Friday, February 04, 2011

Dipity makes me want timeline views in calendars

While the winter of my calendar-sharing discontent continues, I am inspired by a service called Dipity, which lets anyone create timelines on a Web page. It suggests to me that all calendars might benefit from adding a timeline view. So when sharing becomes as easy as we want it to be, there will be cooler ways to view our shared calendars than simply replicating daily/weekly/monthly views on paper. For now, Dipity also offers an interesting way to scan developments in the Middle East.


Scott said...

We just launched Calamander, which has a neat timeline view (we call it the "swimlane") of all the calendars in your life. We have currently integrated with Hotmail, Yahoo, Google, Facebook and Exchange calendars.

We've got easy sharing to!

Alex Pline said...

"Timeline" views of calendar event data are a favorite by Project Management types at NASA Headquarters. Typically, they take milestone schedules of projects and put them into a gantt chart using MS Project, even if they are not using Project to actually manage anything. It's ostensibly just a tool to produce a "timeline" view(aka gantt chart in this context) that ultimately gets copy/pasted into Powerpoint. Yech, a horribly manual and brittle process.

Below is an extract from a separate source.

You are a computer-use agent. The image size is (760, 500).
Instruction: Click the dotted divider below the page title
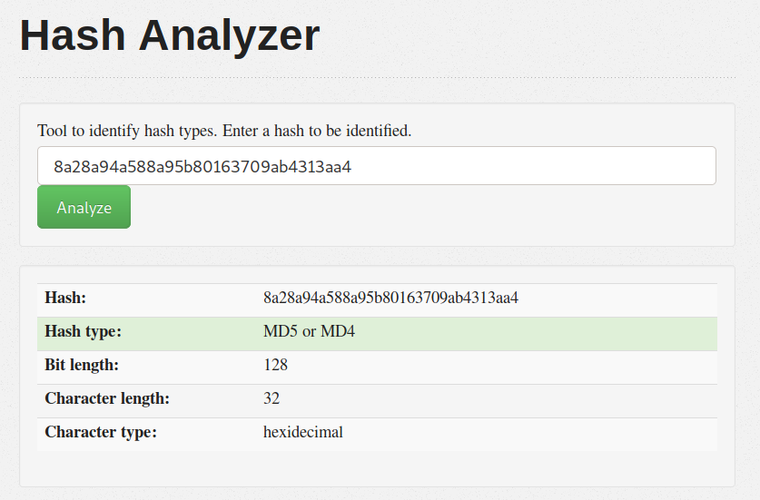pyautogui.click(x=376, y=77)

We have a custom web-based calendar application that we have tried to get them to use instead to manage these events so that the end product doesn't just exist on someone's desktop, even offering to create a "timeline" view along side the typical daily/weekly/monthly/list views. But the requirements ultimately get too hairy. They want a standard layout (which can be done programmatically) until they don't want a standard layout, eg tweak something like they do in Powerpoint, which ultimately undermines the whole process.

That said, I relay this story to illustrate that you are not the only one who thinks it is an interesting way to view temporal information! And I wish we could we could make some headway on an implementation.

As my MBA wife learned in a marketing class - there is no such thing as a bad idea, just bad implementation. If there was ever a "bad" (good?) idea implemented well it is expressed with 4 words: teenage, mutant, ninja, turtles.